--- start DATASET ENTRIES ---
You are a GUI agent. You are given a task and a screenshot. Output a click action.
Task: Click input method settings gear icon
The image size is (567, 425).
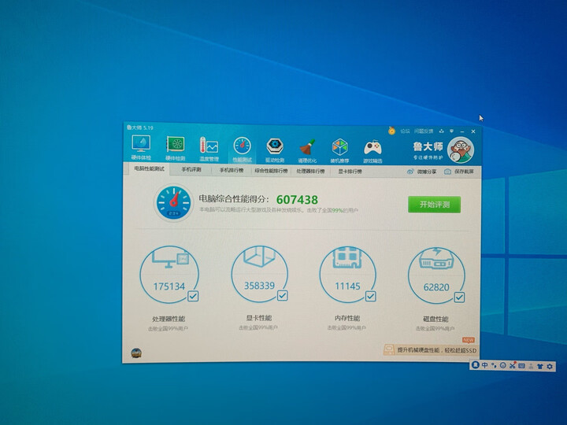click(550, 366)
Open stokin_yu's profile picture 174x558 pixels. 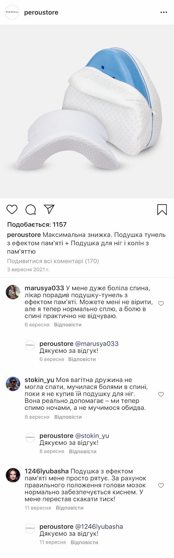(x=13, y=384)
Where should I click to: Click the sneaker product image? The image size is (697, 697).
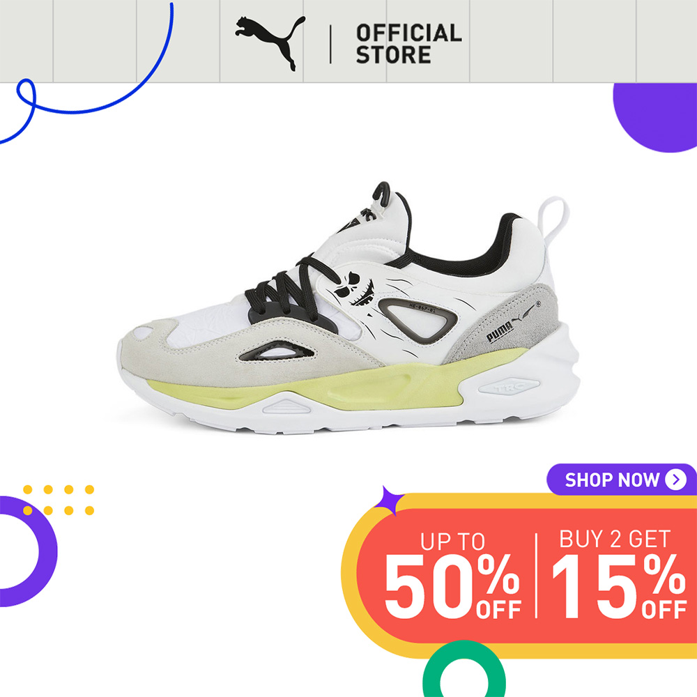click(349, 307)
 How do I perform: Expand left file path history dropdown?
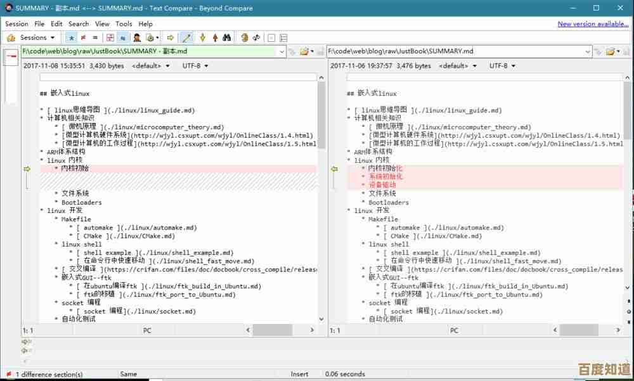(x=280, y=51)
--- end DATASET ENTRIES ---
Starting with the line that contains "How do I perform: Expand" and going on through the end of the listing, write those lines out again with only the coordinates in the answers multiplied by 0.65 and rounded to whole numbers, halves rounding up. Leave the pictures out.

▶ [TASK OUTPUT]
 How do I perform: Expand left file path history dropdown?
(x=182, y=33)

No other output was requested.